West Richland is ready to turn the water on in the Tri-City’s largest community garden, and space is still available for those who want to sow seeds.
The city has rented 28 of the 42 beds at the Yellowstone Trail Community Garden, located in a new city park at 106 Austin Drive, across the street from Flat Top Park. Water will be turned on April 1 for users to have access to until November.
“They are fairly priced at $10 for the entire planting season,” said West Richland Community Development Director Aaron Lambert.
The beds were built by 250 Church of Jesus Christ of Latter-day Saints members during a Day of Service in mid-September. Most of the beds are 4-by-8 feet, with six slightly taller 3-by-8 feet beds built to be accessible for those with disabilities.
John Springer, vice president of MetalFab Inc., reserved six planters for his employees to use. He said it can be a peaceful change from the business of building metal frames for commercial buildings.
“You know how hectic life is,” Springer said. “If you can take 10 minutes a day and get outside in some dirt, it’s real soothing.”
Four of Springer’s employees will be working on MetalFab’s plots, he said.
“I just wanted to do something for the community and the guys,” he said. “I want to see it develop and grow.”
Some of the gardeners will be planting flowers in the beds, but most are planting fruits and vegetables, said Alison Greene, associate planner for the city. They can plant anything legal that they want, except for perennial plants that would continue growing after the end of the season.
“I’ve heard all sorts of things — from lettuce, spinach, carrots, tomatoes, corn, peppers,” she said.
Users of the garden are reminded to pull weeds and water their beds, Greene said.
“You want to weed it pretty regularly, so the weeds are not overtaking it and growing into other people’s beds,” she said.
The community garden in West Richland isn’t aimed at any particular group, Lambert said.
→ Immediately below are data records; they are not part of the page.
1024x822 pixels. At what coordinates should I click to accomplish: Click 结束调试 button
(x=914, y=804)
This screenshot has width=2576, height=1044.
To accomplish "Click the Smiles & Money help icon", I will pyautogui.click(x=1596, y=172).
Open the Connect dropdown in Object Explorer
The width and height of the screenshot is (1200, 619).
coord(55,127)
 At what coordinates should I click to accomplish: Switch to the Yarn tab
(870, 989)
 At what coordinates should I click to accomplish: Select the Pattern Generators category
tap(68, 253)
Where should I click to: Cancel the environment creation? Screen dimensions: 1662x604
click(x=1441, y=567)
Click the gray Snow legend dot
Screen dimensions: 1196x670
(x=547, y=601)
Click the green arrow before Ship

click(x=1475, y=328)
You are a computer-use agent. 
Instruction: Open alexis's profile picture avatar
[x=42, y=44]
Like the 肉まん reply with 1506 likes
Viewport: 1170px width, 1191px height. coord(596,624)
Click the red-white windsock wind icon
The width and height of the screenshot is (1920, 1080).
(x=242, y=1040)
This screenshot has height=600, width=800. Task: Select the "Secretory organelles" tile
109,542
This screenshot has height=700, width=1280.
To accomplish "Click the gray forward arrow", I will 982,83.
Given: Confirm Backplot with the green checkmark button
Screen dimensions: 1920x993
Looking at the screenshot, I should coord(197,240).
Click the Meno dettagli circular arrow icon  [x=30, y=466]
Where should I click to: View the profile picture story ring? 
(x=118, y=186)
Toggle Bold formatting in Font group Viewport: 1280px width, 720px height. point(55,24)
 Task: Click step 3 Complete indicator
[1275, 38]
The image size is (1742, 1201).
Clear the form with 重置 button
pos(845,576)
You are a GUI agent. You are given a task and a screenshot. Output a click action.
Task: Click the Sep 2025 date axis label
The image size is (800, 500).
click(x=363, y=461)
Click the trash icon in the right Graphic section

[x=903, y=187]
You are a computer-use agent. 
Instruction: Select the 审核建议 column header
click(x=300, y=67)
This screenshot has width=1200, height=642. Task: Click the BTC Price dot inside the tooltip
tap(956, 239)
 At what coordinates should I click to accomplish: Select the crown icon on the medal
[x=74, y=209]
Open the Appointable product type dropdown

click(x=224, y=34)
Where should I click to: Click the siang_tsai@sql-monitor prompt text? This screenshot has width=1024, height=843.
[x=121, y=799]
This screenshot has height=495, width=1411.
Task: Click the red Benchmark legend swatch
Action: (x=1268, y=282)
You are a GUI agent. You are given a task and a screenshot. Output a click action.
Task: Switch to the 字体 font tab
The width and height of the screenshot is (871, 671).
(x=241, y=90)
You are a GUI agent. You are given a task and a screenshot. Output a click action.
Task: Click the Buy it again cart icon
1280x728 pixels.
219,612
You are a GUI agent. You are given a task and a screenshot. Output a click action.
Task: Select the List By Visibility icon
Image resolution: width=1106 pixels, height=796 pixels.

He expects to see everyone from city council members to seniors to kids working there.
“We want to reach a cross-section of society,” he said.
Mayor Brent Gerry hopes the garden will be popular among people who live in apartments or small rental homes where gardening isn’t allowed. He has rented one of the beds to grow tomatoes and peppers for his homemade salsa.
“This was one of the many visions I had to bring the community together,” he said. “Since I was the brainstorm behind it, I figured I’d better participate.”
The park was built on a former storm water runoff area for a Columbia Irrigation District canal, largely using a $479,000 state Department of Ecology grant.
The community garden will have room to grow in future years, Greene said.
The city also could look at adding a garden elsewhere in the city if this one is popular. Gerry said rentals at the garden started off a bit slow, but have picked up as the weather warmed.
“Now with the planting season upon us, it’s filling up,” he said.
Washington State University Master Gardeners, who are overseeing the garden, will conduct an Introduction to Gardening class at the park at 10 a.m. April 4. It is open to the public.